O tema "cabelo é só cabelo" é a resposta de Thompson à recepção inicial de Dark and Lovely, vinda geralmente de pessoas que não conseguiam entender por que isso era um tema digno da atenção incessante que a artista vem mostrando pelo assunto nos últimos dois anos. As respostas são condensadas em quase duas horas de histórias coletadas de salões de cabeleireiro de comunidade negras típicas da Inglaterra, onde o que significa ser uma mulher negra vem estrondosamente à tona.

Thompson começou a recolher seu material frequentando salões, barbearias e lojas de produtos de beleza voltados para negros da área de Chapeltown, Leeds, quando descobriu que a melhor maneira de entrar na pele das figuras nesses lugares era pôr a mão na massa e ajudar. "Descobri que chegar lá com um caderno e um gravador deixava as pessoas nervosas; então, elas não queriam falar comigo. Aí comecei a passar o dia trabalhando nesses lugares."
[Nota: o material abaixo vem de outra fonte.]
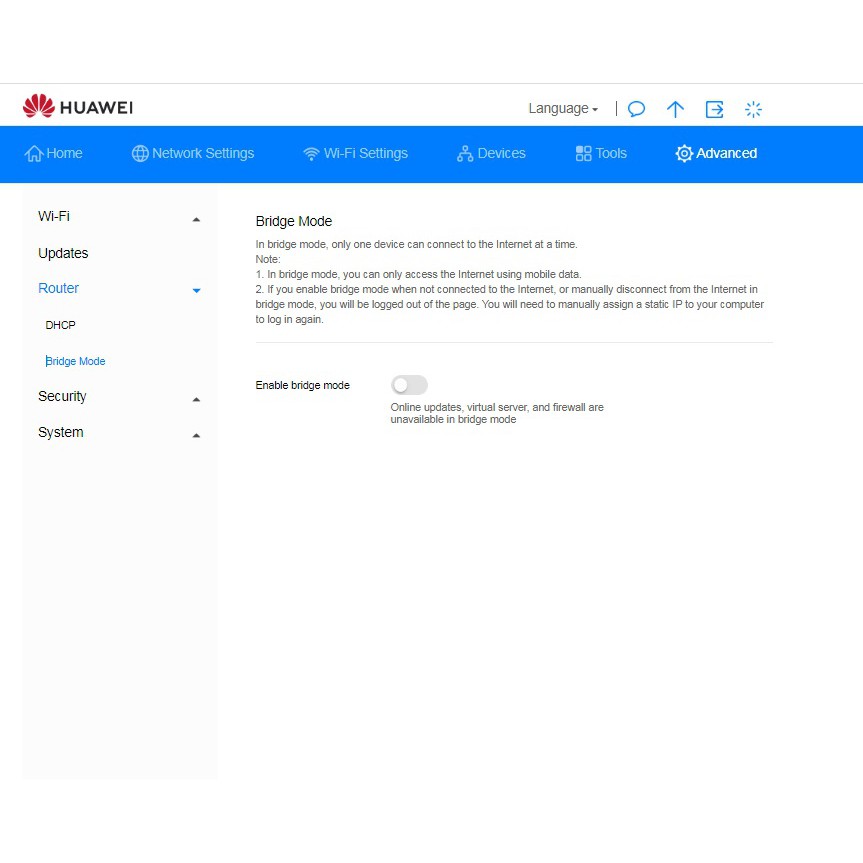Screen dimensions: 863x863
Task: Open Updates in the sidebar
Action: (63, 253)
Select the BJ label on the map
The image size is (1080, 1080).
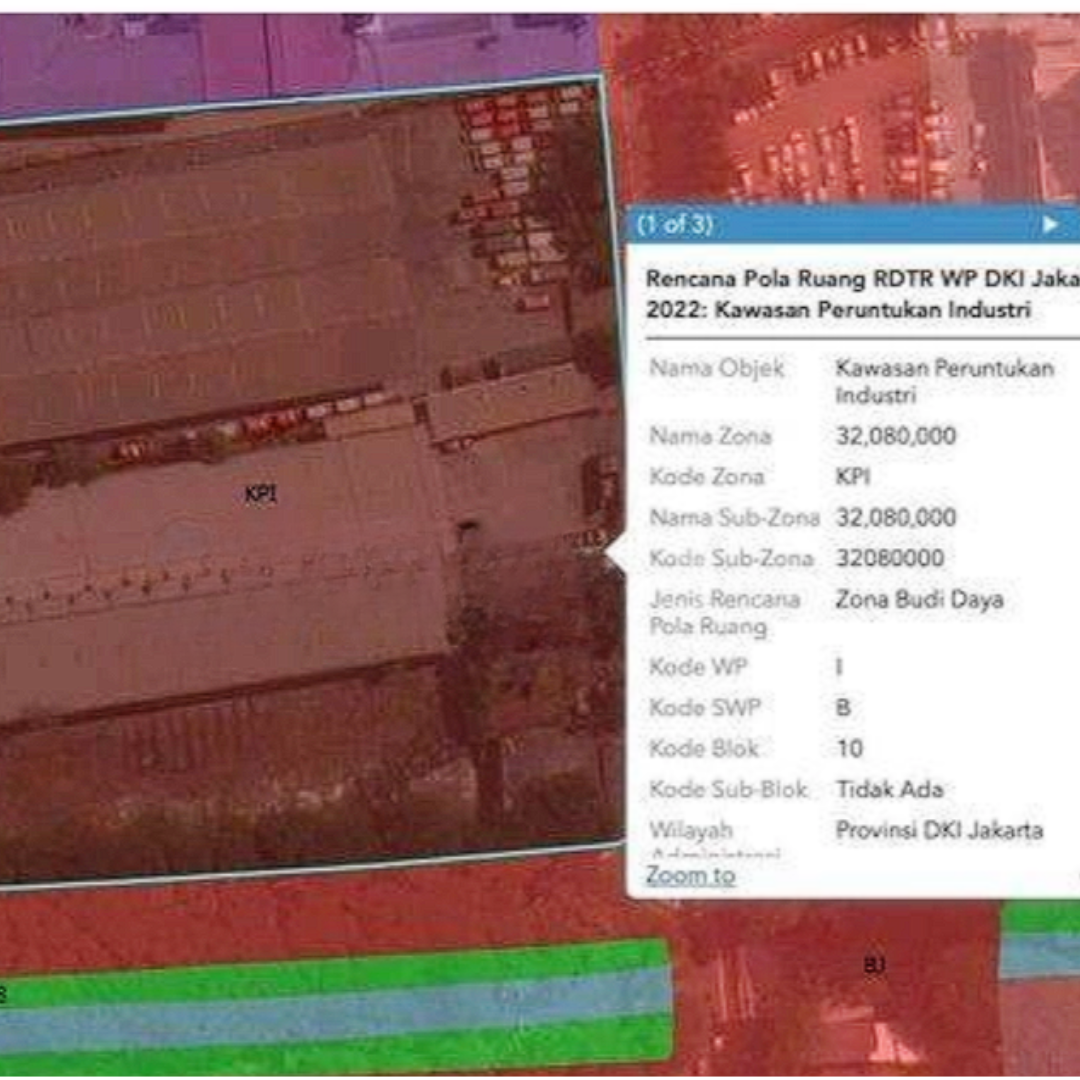pos(874,965)
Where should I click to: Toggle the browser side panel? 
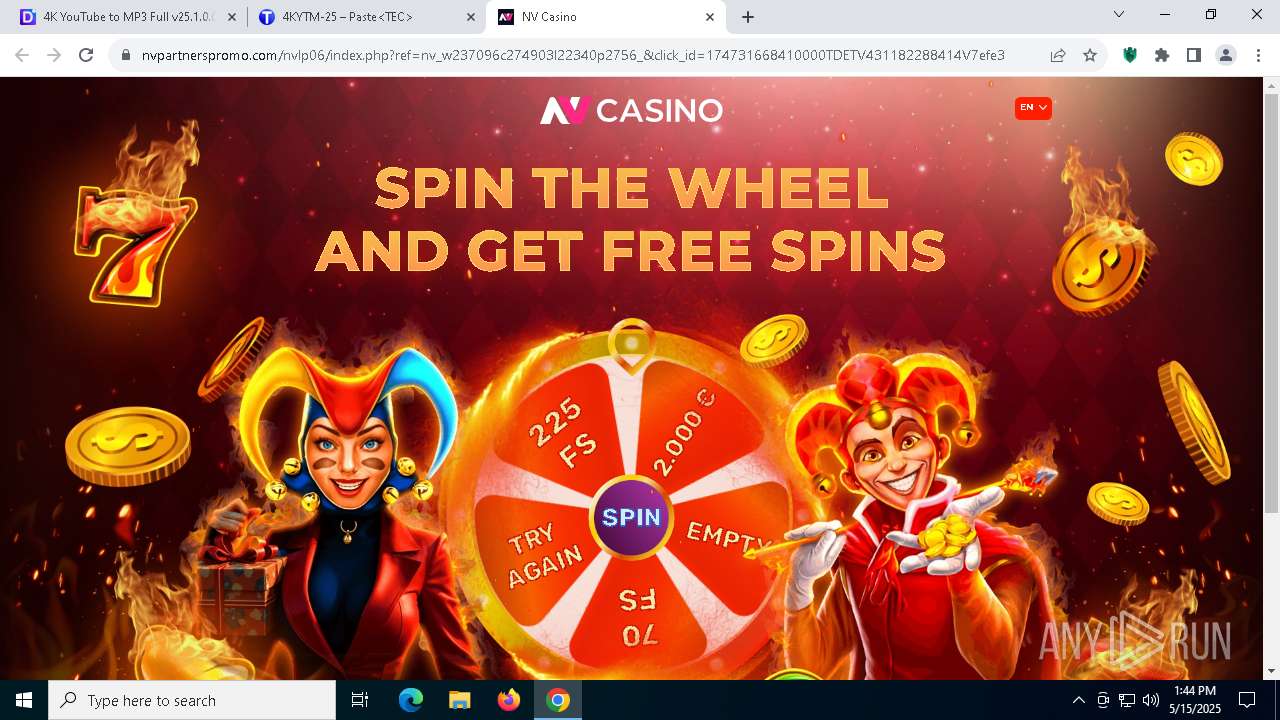[1194, 56]
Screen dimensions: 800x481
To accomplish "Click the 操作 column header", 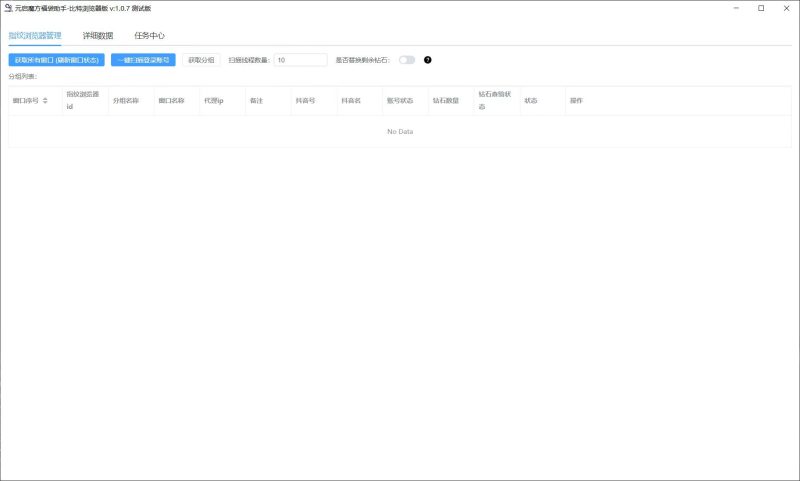I will click(x=576, y=101).
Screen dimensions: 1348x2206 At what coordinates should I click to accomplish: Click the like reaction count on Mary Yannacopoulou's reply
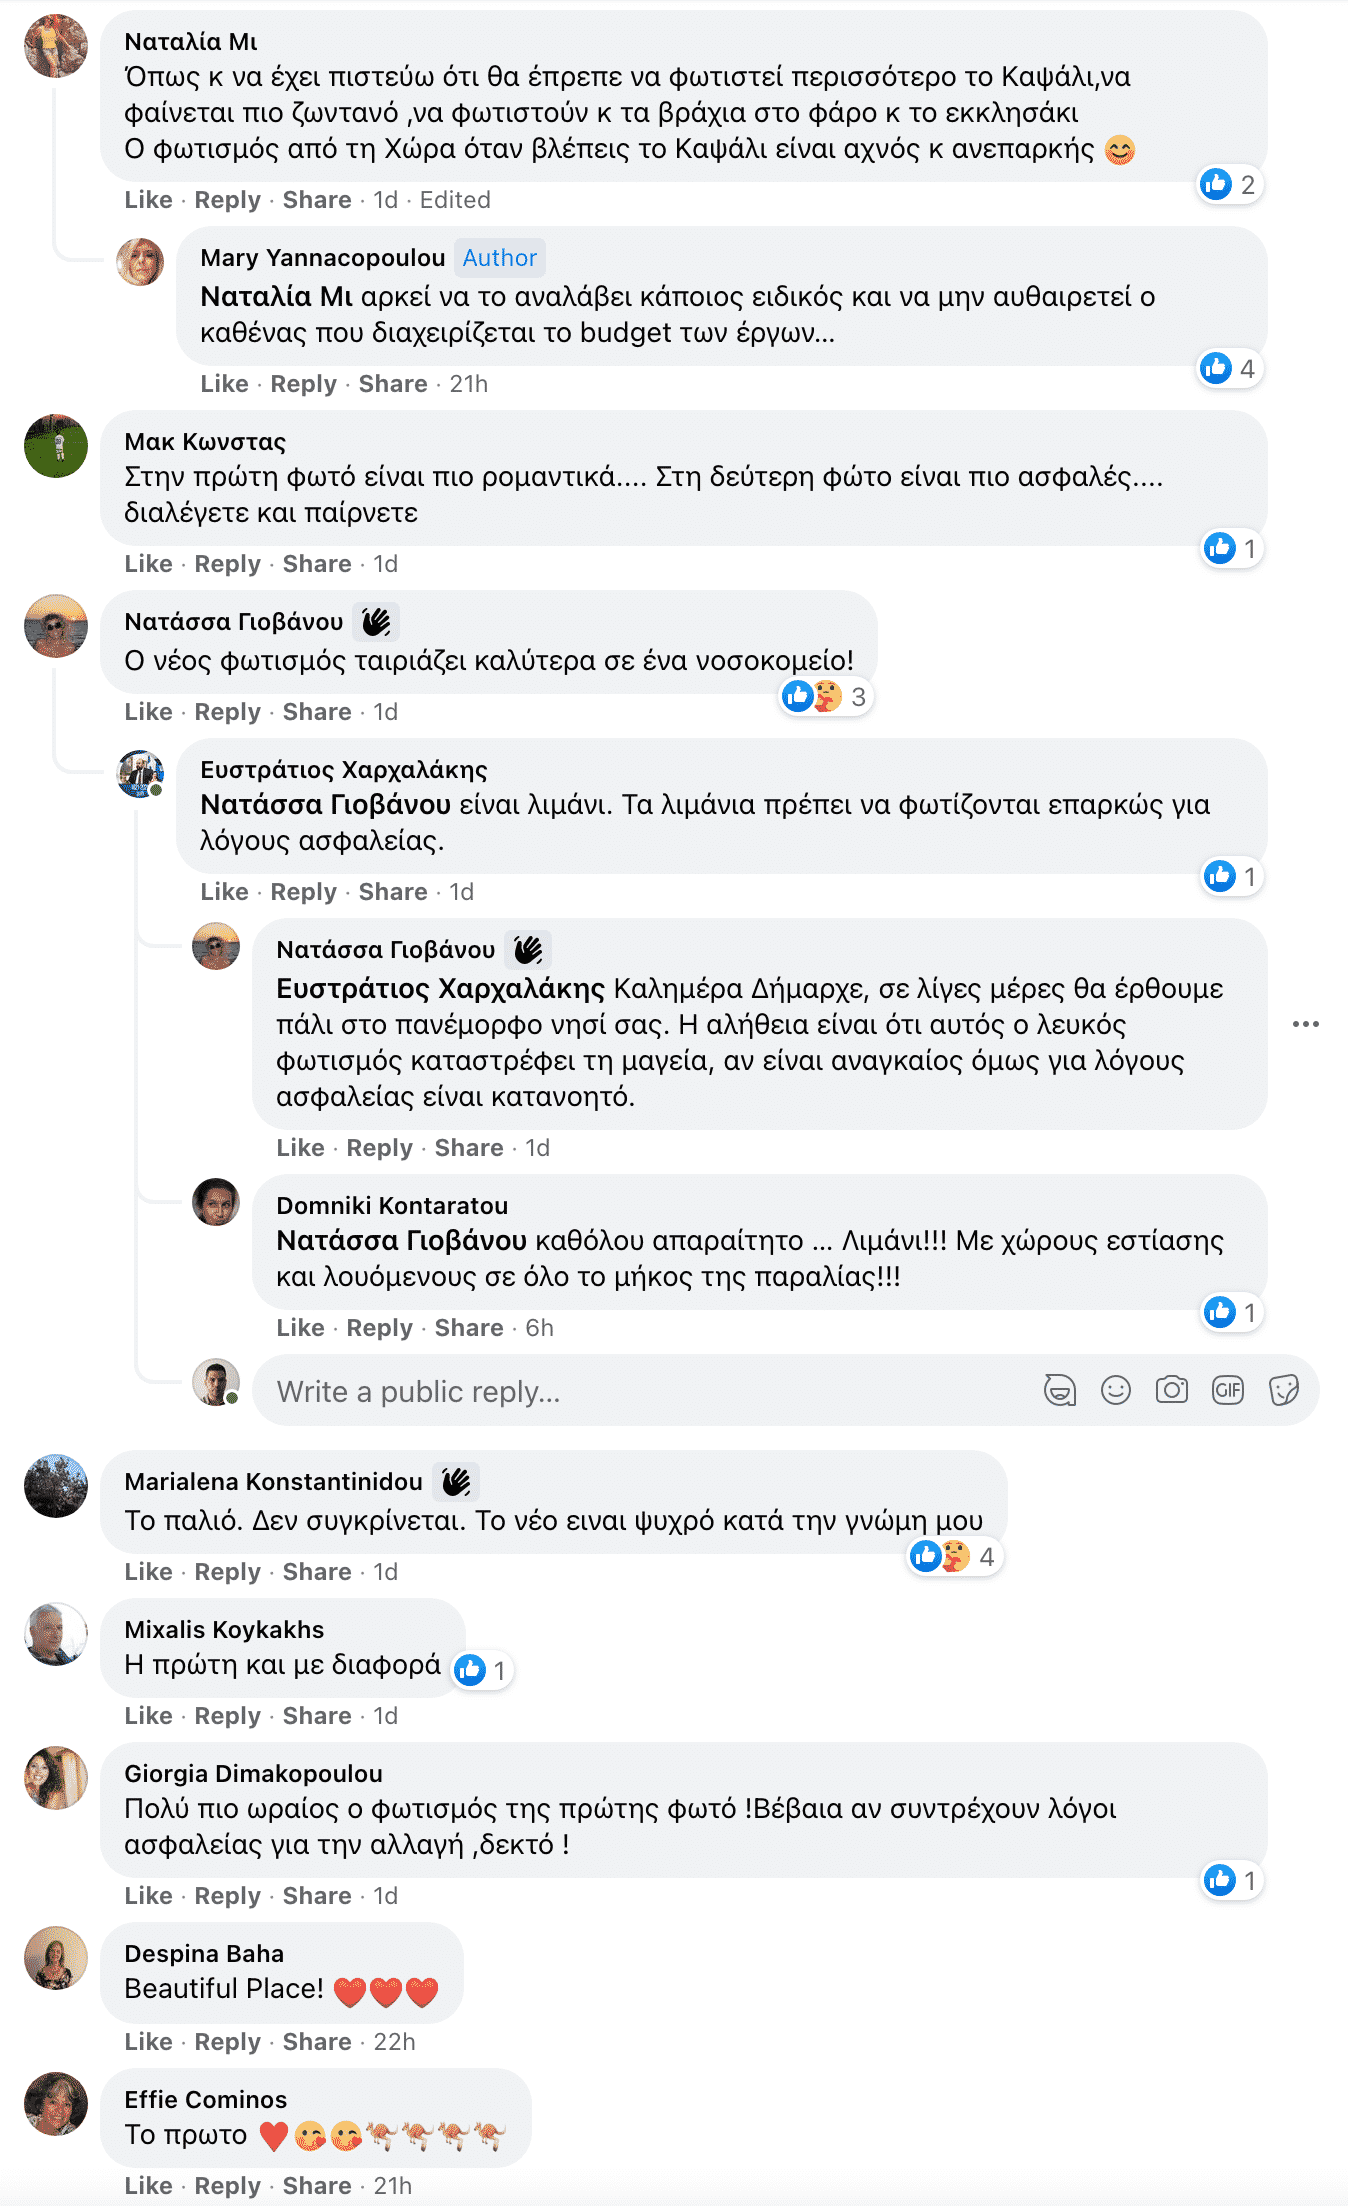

"Aprendi muito sobre o que é ser negra e britânica – e a multiplicidade disso. Descobri que, para essas mulheres, fazer o cabelo é um momento de comunhão e de criar laços, quase um momento espiritual para ser compartilhado entre as pessoas. Entretanto, também aprendi que isso expõe as tensões mais sérias e sombrias dentro da comunidade negra."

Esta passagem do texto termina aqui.